This loose filter is often not sufficient, and we usually prefer to focus on a set of highly variable genes for the subsequent analysis steps.
The rationale is that if the genes are carrying biologically relevant information, e.g., in distinguishing among cell types, they will not have a constant expression, but rather will vary between cells.

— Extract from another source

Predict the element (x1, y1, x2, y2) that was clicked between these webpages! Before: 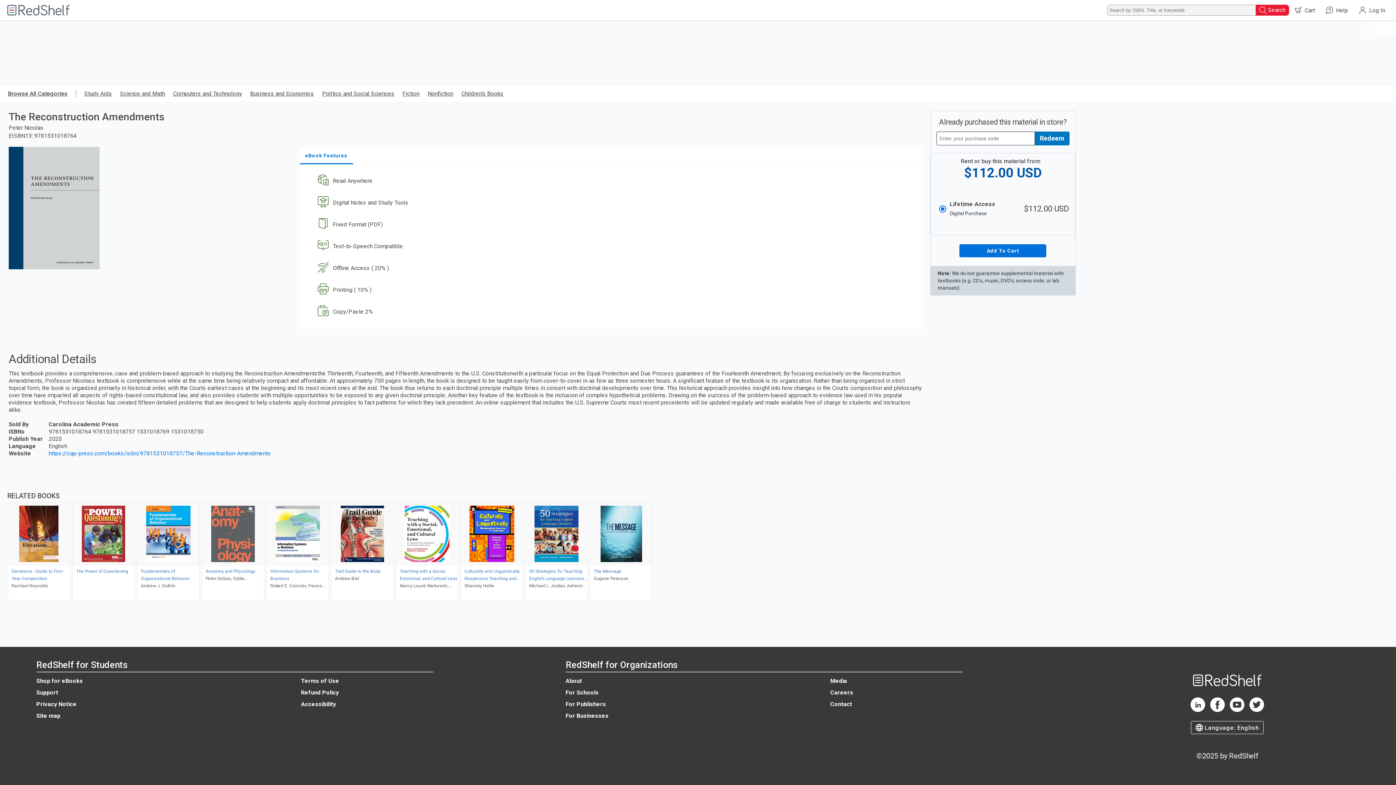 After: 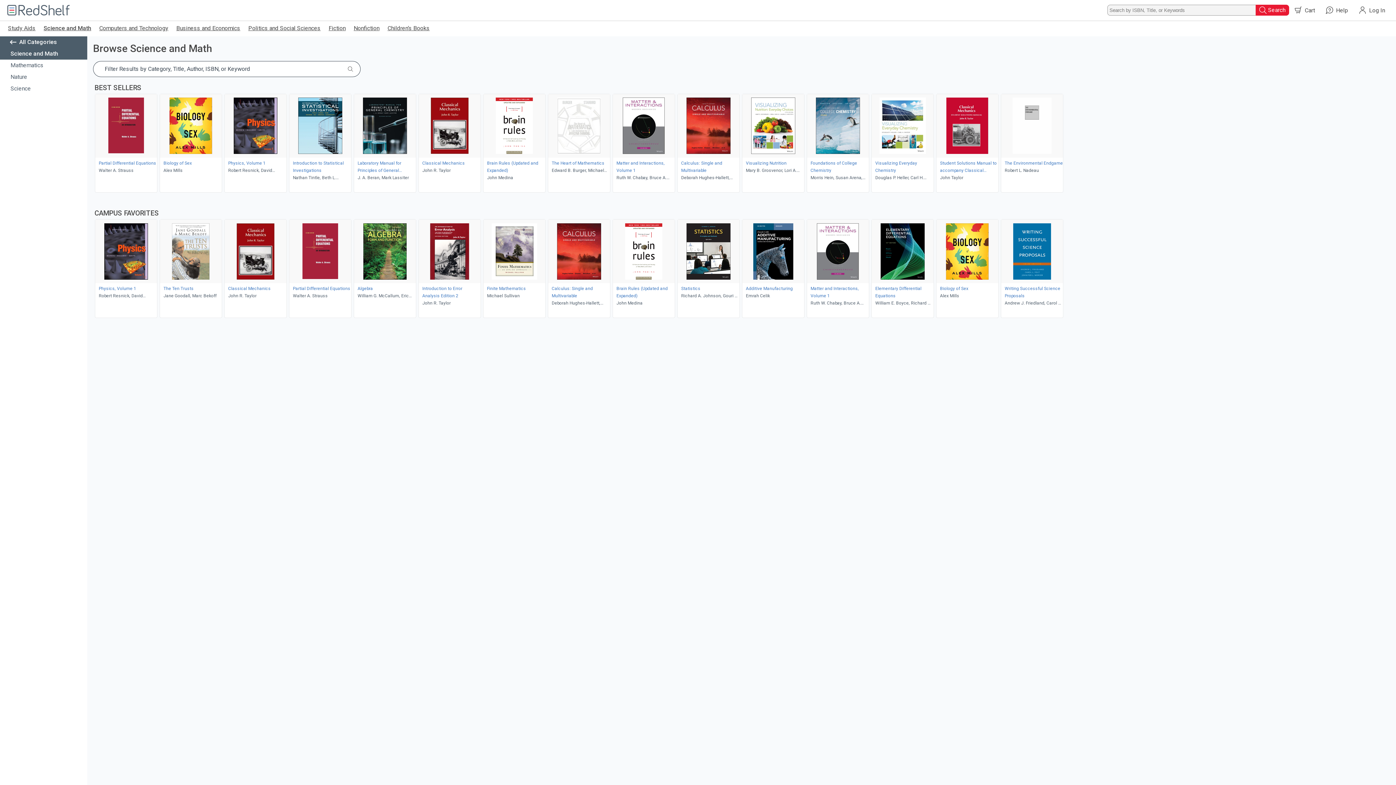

The simplest approach to quantifying per-gene variation is to compute the variance of the log-normalized expression values for each gene across all cells. We need to model the mean-variance relationship since the log is not a variance stabilizing transformation.
set.seed(1001)
dec.pbmc <- modelGeneVar(sce.pbmc)
head(dec.pbmc)
## DataFrame with 6 rows and 6 columns
## mean total tech bio p.value
## <numeric> <numeric> <numeric> <numeric> <numeric>
## RP11-34P13.7 0.002166050 0.002227438 0.002227466 -2.81807e-08 0.5000351
## RP11-34P13.8 0.000522431 0.000549601 0.000537244 1.23571e-05 0.4365063
## FO538757.3 0.000256287 0.000261748 0.000263554 -1.80664e-06 0.5189964
## FO538757.2 0.142907236 0.147339117 0.145040566 2.29855e-03 0.4561549
## AP006222.2 0.061806884 0.077278825 0.063525087 1.37537e-02 0.0662234
## RP4-669L17.10 0.002577010 0.002864669 0.002650077 2.14592e-04 0.2868194
## FDR
## <numeric>
## RP11-34P13.7 0.756451
## RP11-34P13.8 0.756451
## FO538757.3 0.756451
## FO538757.2 0.756451
## AP006222.2 0.677945
## RP4-669L17.10 0.756451
At any given abundance, we assume that the variation in expression for most genes is driven by uninteresting processes like sampling noise. Under this assumption, the fitted value of the trend at any given gene’s abundance represents an estimate of its uninteresting variation, which we call the technical component. We then define the biological component for each gene as the difference between its total variance and the technical component. This biological component represents the “interesting” variation.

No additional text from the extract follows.